Does anybody know how far the rail protrudes into the stiles on this set, it makes a 3/8 Grove, i measured from the tip of the cutter to the bearing and it appears to be 3/8 as well, I can't find the information in the kit or on there site? I just wanted to make double sure before I begin to cut things up, and come up too short when I do the coaping cuts, thanks for the anticipated help.


----------



## Cherryville Chuck (Sep 28, 2010)

Eugd it should be the distance from the tip of the largest diameter to the bearing.
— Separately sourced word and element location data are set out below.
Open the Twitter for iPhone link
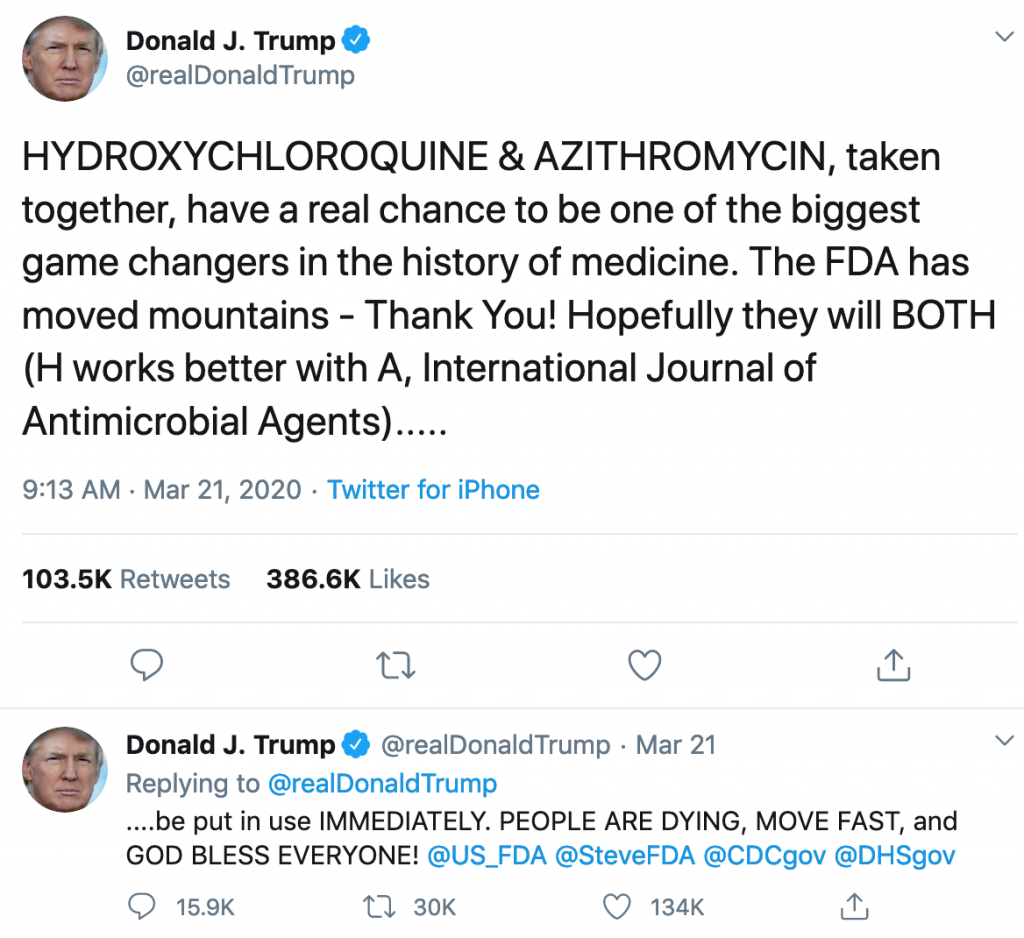1024x938 pixels. point(433,490)
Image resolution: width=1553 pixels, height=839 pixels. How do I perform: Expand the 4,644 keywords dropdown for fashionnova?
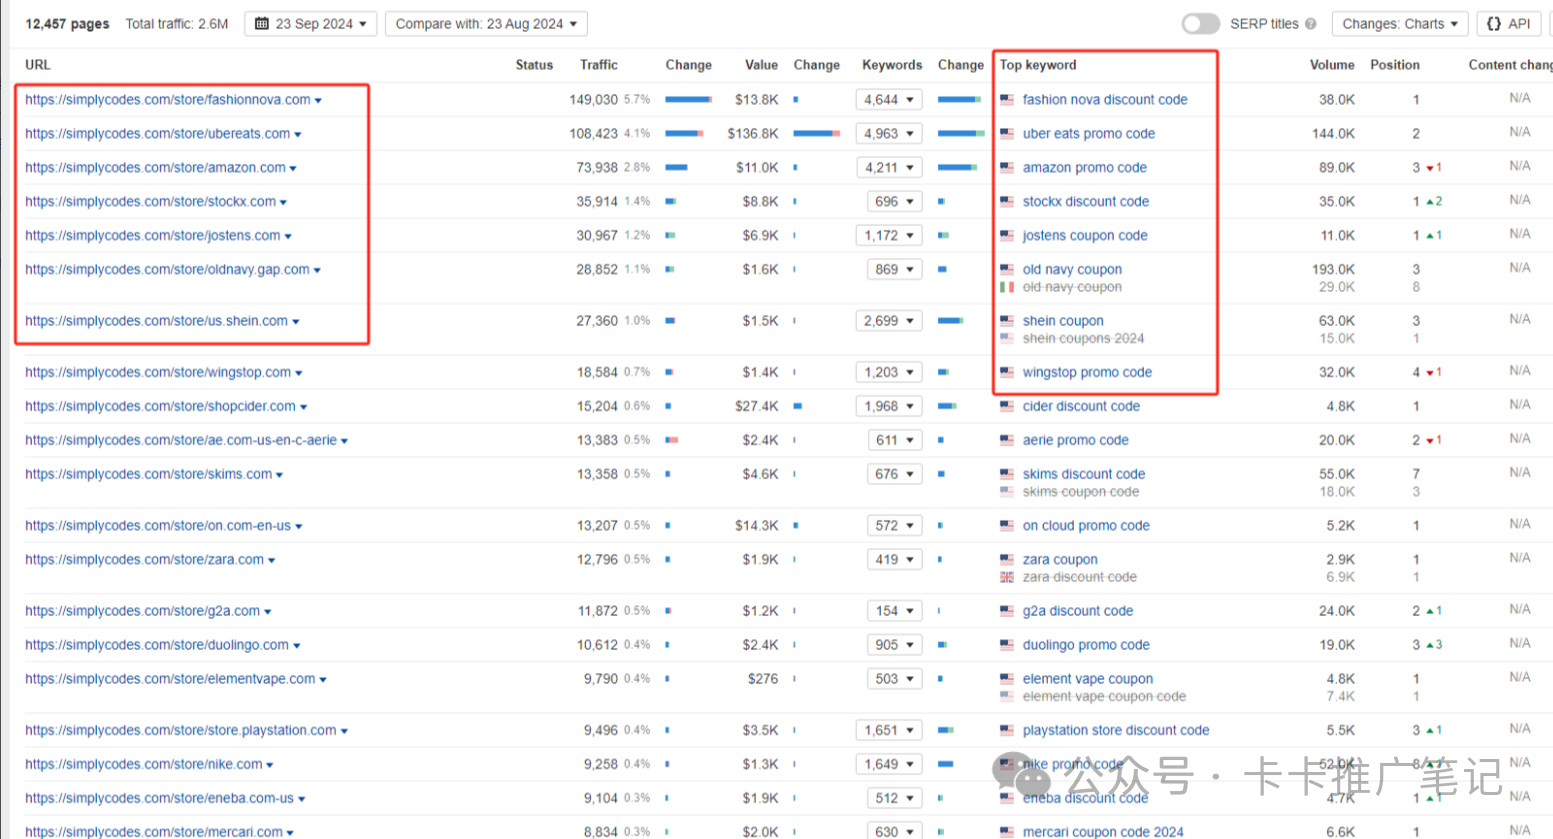point(888,100)
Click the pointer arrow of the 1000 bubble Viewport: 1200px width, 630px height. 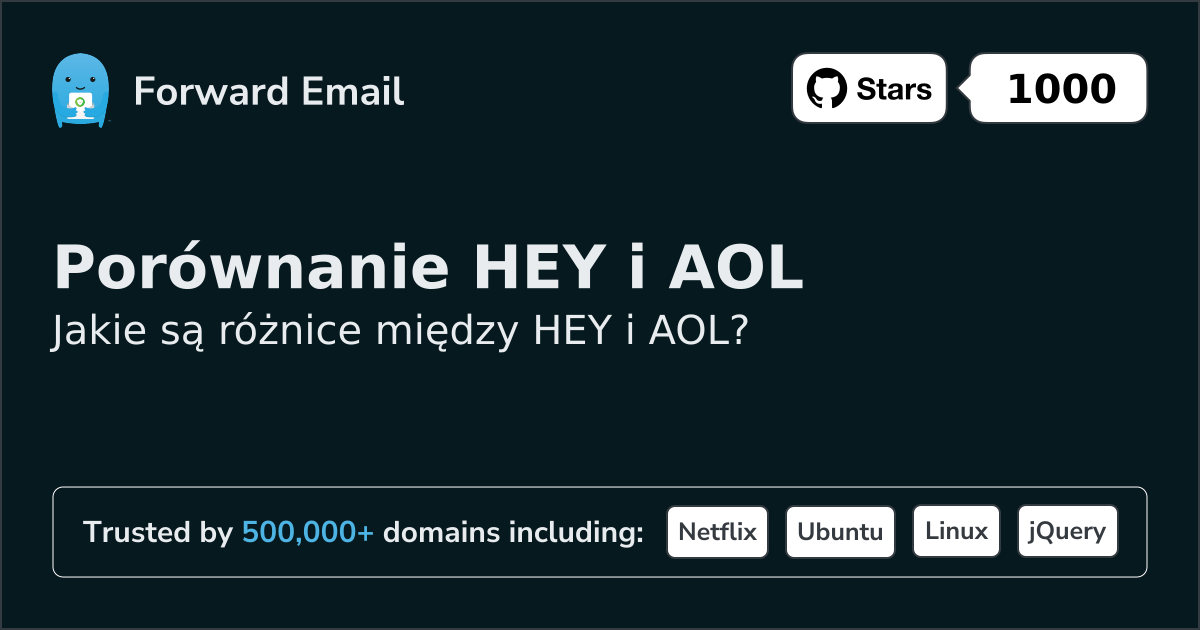(964, 89)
I tried finding that set on their site but it didn't come up in a search.


----------



## Cherryville Chuck (Sep 28, 2010)

It wouldn't hurt to try them on some scrap first and then you can use those for dummy sticks to set the production run with. Then you'll be able to make sure before you make a mistake on some expensive wood.


----------



## Mike (Nov 22, 2004)

You should follow Chuck's very good advice and build a couple samples from cheap material. I make prototypes for most of my projects.


----------



## Stick486 (Jan 4, 2013)

Eugd said:


> Does anybody know how far the rail protrudes into the stiles on this set, it makes a 3/8 Grove, i measured from the tip of the cutter to the bearing and it appears to be 3/8 as well, I can't find the information in the kit or on there site? I just wanted to make double sure before I begin to cut things up, and come up too short when I do the coaping cuts, thanks for the anticipated help.


your best bet would be to run a few test cuts and assemblies w/ scrap material...


----------



## Eugd (Jan 29, 2015)

Will do, thanks gentlemen


----------